Most recently was the UI College of Dentistry’s handling of a student who disagreed with rhetoric included in a mass email to students by the dean of the college condemning Trump’s executive order restricting diversity and equity training on public university campuses.

As previously reported by The Daily Iowan, the Legislature held a government oversight hearing earlier this year where the dean of the College of Dentistry, David Johnsen, said he would remove political rhetoric from future mass emails and review how the college handles disciplinary action for speech. Now, Johnsen will step down at the end of the semester, a year earlier than anticipated.

A UI presentation to the state Legislature in February said the university’s state appropriations have decreased by $8 million since fiscal 1998, and the state has consistently undercut funding requests by the regents, as previously reported by the DI.
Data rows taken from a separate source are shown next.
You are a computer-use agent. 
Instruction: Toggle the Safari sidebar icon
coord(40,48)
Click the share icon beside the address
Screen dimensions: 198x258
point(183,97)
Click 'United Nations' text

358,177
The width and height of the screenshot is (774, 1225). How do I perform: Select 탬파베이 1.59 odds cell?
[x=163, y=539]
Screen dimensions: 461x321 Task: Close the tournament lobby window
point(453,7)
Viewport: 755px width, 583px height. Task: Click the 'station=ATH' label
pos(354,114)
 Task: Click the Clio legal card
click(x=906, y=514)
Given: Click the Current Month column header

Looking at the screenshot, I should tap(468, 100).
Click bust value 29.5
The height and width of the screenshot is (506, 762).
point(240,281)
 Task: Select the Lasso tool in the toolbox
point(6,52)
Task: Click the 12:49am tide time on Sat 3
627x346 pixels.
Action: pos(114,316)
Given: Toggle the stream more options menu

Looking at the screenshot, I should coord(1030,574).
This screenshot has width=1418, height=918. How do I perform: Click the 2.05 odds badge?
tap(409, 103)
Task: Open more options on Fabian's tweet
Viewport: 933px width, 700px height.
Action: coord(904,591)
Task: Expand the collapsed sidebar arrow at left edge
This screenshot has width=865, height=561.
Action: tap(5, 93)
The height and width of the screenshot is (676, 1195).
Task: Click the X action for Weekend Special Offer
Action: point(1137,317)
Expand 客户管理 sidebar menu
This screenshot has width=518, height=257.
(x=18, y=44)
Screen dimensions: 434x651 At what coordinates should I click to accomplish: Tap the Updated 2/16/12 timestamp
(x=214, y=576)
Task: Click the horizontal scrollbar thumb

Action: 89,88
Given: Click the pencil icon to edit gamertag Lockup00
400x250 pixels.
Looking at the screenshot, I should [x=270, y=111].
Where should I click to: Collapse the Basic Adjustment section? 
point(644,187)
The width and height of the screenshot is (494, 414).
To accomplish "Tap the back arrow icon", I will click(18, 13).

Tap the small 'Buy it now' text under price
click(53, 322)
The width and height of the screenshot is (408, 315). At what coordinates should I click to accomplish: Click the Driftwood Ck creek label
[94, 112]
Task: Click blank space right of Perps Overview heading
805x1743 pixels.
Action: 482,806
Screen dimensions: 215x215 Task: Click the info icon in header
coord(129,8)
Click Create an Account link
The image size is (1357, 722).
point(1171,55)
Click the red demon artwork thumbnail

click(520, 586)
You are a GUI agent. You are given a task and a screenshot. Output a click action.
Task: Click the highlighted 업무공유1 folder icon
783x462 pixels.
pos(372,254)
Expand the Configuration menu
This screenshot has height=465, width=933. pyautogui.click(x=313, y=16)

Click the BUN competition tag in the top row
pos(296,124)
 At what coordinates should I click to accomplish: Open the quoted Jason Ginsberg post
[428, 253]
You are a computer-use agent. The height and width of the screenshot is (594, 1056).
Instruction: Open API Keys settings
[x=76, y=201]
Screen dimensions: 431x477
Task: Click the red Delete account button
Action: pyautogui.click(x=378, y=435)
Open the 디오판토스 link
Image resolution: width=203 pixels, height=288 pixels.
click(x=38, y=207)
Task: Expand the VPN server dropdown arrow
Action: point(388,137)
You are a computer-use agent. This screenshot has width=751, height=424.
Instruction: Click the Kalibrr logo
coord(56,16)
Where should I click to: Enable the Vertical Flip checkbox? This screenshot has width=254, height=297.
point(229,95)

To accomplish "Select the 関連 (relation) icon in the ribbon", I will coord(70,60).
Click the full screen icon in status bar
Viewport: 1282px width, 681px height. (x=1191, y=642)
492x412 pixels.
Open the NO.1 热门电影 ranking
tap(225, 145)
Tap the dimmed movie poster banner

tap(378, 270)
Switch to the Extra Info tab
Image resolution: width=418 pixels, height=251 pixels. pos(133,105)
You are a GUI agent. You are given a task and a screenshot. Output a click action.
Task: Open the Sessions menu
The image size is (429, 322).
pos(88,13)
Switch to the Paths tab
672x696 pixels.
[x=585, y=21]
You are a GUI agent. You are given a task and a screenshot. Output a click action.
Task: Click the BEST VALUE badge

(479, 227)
Holt cited concerns with ineffective protection of free speech in general on college campuses as reasoning for recent legislation, referring to the Iowa State University professor who told her students not to write papers against BLM or gay marriage.

“That stuff is not what should be happening on university campuses, so my belief is that they feel like they’re Teflon coated because they have tenure, and that’s why I’ve asked them to have that discussion,” Holt said.

Carlin introduced a bill this session that would conduct a one-time, anonymous poll of staff political affiliation at regent universities and submit the results to the General Assembly. Though he told the DI he planned on putting the bill on hold until at least 2022, citing that he didn’t want to waste the time of his caucus by pushing for legislation that might not receive the support it needs to pass into law.

“I think having the balance of both perspectives kind of anchors each other,” Carlin said. “If you go too far to the right or too far to the left there’s going to be a counterargument — that was the intent. I want kids who attend our regent universities to be able to speak freely and be able to debate freely particularly in the political realm.”

Quirmbach said the bill was not only a thinly veiled attempt at intimidation targeted at public universities but also pointless because political affiliation is already public information via county auditor records.

Quirmbach said a similar piece of legislation was proposed in 2017 by former Sen. Mark Chelgren, R-Ottumwa, that not only advocated for polling professors on political affiliation but had an additional stipulation that would prevent regent universities from hiring professors in a manner that would result in a party affiliation imbalance of more than 10 percent.

He said it was important to realize that state research universities like ISU publish research in fields such as agriculture that significantly benefit many of the Republican Party’s biggest political supporters.

“A lot of the research we do up here at Iowa State is very relevant on a day-to-day basis to their industries,” Quirmbach said. “People who otherwise might not care about academic freedom understand that their industries are dependent on support from Iowa State.”